Return, exactly as written, every line from the first line of the data below through the line that contains "Task: Open the Here's how you know link".

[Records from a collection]

□ □ □

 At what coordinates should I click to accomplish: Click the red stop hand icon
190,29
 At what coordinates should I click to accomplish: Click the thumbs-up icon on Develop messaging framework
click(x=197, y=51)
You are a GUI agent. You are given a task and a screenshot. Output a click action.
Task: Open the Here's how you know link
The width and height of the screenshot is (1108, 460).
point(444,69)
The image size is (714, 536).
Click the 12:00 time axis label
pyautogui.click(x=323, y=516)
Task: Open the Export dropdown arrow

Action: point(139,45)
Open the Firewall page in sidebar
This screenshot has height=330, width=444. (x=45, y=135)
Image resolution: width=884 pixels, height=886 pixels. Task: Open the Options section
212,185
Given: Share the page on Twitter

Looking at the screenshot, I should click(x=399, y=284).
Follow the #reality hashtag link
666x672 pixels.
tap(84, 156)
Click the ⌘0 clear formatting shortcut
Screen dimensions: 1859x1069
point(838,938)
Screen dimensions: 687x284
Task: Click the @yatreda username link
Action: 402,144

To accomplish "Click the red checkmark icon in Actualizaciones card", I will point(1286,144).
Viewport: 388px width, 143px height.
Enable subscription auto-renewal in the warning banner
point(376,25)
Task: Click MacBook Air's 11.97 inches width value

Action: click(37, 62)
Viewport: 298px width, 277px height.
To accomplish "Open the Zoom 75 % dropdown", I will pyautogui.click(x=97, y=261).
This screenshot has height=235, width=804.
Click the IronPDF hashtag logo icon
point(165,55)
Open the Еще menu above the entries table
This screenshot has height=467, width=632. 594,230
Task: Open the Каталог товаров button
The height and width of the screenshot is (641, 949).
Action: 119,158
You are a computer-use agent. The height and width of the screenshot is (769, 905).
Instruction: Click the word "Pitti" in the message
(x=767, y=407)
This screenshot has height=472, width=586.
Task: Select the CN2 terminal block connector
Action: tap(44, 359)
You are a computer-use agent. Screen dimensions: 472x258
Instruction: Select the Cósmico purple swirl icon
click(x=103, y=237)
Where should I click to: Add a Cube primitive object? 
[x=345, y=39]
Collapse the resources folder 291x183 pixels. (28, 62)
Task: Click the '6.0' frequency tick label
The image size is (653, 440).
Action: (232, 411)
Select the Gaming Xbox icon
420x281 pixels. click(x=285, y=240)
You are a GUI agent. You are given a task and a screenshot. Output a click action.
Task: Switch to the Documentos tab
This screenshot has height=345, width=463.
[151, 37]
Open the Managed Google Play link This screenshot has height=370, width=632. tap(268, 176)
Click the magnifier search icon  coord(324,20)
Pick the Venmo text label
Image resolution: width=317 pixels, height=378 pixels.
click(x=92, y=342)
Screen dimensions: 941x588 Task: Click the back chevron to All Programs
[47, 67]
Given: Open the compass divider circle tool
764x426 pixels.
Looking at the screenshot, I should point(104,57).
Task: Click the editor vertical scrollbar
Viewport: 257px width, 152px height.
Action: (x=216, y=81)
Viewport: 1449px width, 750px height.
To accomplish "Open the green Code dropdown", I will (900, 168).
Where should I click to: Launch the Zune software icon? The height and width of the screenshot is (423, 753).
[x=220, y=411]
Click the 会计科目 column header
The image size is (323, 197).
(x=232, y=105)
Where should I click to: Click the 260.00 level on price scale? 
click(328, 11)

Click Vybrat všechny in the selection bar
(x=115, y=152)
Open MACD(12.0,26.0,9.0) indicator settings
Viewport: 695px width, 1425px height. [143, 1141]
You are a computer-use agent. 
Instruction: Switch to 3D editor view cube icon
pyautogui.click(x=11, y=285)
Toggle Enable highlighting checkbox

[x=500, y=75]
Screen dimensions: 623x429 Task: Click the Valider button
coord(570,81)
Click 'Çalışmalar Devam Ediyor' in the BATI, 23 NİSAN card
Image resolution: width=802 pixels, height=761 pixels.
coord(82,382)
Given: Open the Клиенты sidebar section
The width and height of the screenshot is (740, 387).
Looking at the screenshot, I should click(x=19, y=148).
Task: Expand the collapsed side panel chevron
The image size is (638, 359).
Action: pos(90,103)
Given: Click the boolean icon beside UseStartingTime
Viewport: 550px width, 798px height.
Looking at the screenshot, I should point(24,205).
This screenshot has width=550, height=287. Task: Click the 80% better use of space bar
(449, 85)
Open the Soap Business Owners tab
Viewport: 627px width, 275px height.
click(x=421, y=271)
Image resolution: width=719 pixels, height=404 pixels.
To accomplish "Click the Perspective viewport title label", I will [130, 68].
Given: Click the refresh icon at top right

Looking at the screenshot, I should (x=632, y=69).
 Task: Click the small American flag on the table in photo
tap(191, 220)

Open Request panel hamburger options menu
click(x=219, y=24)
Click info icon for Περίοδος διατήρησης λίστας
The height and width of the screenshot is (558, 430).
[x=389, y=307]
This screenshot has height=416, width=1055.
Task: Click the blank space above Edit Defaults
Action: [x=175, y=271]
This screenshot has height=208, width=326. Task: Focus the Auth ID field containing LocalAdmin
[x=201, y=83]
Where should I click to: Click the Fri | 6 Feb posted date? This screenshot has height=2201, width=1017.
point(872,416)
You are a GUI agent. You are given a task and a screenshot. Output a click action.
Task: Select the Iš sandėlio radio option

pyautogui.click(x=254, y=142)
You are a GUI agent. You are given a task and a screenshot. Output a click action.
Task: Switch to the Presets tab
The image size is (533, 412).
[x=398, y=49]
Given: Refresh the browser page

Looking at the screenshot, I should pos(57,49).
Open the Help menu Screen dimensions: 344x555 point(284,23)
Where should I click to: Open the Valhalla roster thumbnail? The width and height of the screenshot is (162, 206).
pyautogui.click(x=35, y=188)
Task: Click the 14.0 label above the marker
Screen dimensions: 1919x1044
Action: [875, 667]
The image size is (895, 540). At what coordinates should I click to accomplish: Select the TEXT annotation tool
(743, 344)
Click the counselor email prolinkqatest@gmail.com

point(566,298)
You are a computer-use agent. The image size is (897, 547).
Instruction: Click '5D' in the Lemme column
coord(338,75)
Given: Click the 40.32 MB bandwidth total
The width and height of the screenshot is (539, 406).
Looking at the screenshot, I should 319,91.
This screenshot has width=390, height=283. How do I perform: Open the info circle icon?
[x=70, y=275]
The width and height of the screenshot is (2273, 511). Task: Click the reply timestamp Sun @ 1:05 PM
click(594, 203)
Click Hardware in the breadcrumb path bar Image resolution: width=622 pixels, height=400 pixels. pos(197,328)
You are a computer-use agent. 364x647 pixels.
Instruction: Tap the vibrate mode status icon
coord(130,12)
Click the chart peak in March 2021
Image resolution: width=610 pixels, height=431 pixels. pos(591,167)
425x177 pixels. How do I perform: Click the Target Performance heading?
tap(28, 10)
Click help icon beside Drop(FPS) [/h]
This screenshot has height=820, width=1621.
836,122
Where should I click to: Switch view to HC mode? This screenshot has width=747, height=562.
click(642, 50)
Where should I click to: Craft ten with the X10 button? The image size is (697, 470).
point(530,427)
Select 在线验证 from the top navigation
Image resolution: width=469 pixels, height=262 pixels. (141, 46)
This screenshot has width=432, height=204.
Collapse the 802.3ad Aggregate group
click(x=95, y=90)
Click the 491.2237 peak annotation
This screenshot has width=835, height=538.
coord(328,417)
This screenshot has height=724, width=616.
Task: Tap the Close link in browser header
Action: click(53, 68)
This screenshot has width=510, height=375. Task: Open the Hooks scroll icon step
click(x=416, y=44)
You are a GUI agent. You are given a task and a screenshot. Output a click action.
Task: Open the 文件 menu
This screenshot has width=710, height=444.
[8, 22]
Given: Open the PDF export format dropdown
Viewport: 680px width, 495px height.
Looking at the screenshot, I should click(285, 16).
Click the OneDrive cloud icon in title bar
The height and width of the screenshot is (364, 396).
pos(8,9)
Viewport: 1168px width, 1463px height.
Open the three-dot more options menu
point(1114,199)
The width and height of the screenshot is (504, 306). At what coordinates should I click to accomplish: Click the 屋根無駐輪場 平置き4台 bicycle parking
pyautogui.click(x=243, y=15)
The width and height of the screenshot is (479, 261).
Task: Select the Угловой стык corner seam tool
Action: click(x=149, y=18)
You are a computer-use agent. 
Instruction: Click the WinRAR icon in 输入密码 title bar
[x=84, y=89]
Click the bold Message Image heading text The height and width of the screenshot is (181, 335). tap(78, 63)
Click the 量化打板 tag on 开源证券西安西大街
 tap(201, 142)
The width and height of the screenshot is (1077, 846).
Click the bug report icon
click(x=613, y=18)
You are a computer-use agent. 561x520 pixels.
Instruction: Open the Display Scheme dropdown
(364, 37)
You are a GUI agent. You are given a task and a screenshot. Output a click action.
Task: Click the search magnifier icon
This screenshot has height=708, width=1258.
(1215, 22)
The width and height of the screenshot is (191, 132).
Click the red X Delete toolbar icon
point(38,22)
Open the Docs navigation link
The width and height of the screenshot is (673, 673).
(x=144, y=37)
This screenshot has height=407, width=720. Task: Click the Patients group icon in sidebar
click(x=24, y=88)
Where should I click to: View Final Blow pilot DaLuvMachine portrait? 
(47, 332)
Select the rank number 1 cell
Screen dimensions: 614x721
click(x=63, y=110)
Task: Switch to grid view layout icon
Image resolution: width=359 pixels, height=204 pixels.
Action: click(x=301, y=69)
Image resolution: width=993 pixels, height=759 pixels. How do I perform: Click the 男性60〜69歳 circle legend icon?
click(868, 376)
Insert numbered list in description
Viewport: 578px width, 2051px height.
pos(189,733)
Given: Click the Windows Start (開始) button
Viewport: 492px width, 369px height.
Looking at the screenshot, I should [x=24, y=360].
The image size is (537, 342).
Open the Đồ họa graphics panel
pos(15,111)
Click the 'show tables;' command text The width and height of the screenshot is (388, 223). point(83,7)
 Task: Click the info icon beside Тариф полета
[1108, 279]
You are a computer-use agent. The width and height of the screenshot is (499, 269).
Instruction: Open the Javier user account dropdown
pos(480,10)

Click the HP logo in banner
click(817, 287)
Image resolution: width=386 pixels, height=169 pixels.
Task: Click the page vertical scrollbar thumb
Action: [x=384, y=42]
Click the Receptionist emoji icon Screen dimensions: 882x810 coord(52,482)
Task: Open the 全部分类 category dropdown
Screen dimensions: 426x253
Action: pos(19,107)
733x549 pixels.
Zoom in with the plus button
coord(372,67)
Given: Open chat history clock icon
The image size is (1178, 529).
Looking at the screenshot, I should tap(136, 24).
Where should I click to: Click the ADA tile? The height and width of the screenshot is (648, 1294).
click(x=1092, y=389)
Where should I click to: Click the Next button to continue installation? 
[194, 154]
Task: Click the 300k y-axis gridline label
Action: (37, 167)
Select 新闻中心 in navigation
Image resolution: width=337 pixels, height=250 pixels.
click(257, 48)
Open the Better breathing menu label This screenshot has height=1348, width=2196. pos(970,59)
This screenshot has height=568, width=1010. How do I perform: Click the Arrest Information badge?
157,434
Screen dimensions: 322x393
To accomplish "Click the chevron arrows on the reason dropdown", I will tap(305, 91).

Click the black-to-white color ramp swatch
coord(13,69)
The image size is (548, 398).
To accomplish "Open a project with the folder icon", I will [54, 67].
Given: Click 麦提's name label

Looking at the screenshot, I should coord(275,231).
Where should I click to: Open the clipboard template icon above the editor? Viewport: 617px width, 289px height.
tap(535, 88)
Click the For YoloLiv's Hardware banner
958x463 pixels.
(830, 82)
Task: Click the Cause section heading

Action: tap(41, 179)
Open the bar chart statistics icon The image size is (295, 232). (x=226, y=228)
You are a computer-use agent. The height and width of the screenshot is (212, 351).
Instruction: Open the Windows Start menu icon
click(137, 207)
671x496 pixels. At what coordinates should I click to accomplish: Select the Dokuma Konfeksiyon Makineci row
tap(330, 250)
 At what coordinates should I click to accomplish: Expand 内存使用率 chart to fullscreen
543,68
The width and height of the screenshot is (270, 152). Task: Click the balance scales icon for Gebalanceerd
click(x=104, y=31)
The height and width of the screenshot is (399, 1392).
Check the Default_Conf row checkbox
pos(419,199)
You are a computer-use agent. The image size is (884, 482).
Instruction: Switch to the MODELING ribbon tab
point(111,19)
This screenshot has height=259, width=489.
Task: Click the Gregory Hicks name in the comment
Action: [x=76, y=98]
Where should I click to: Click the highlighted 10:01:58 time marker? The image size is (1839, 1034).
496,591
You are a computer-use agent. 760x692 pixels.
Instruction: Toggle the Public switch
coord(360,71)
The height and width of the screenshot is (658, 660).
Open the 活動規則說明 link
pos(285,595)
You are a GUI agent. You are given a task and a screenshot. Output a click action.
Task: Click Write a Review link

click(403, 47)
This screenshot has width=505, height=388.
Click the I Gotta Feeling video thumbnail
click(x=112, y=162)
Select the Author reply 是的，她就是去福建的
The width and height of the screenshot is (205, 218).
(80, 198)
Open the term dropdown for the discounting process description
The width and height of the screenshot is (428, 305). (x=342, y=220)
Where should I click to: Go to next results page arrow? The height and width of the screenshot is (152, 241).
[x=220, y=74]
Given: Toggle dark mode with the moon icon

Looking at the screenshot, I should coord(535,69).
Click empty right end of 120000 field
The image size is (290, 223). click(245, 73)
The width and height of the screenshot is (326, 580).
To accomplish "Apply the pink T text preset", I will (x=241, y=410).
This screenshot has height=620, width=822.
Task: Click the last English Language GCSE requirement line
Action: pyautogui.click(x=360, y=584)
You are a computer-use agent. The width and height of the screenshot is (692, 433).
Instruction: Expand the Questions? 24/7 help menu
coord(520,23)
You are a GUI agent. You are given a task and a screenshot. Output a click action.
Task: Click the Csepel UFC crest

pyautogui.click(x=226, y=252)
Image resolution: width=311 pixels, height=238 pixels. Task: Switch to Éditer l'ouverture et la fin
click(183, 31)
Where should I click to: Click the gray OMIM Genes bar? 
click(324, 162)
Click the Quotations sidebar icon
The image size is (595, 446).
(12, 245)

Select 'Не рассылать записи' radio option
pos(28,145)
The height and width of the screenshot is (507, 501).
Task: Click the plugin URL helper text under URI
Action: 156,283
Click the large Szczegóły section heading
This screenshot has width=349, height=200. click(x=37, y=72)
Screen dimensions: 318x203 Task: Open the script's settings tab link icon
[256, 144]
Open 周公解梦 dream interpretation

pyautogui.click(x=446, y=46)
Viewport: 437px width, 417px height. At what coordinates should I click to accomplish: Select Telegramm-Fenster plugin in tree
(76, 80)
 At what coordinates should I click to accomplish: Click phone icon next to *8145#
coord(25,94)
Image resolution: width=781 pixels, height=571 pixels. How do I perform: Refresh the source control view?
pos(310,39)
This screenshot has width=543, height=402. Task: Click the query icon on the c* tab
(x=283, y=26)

□ □ □

--- REPLY TO THE EXERCISE ---
 At what coordinates should I click to accomplish: Click the red stop hand icon
190,29
 At what coordinates should I click to accomplish: Click the thumbs-up icon on Develop messaging framework
click(x=197, y=51)
You are a GUI agent. You are given a task and a screenshot. Output a click action.
Task: Open the Here's how you know link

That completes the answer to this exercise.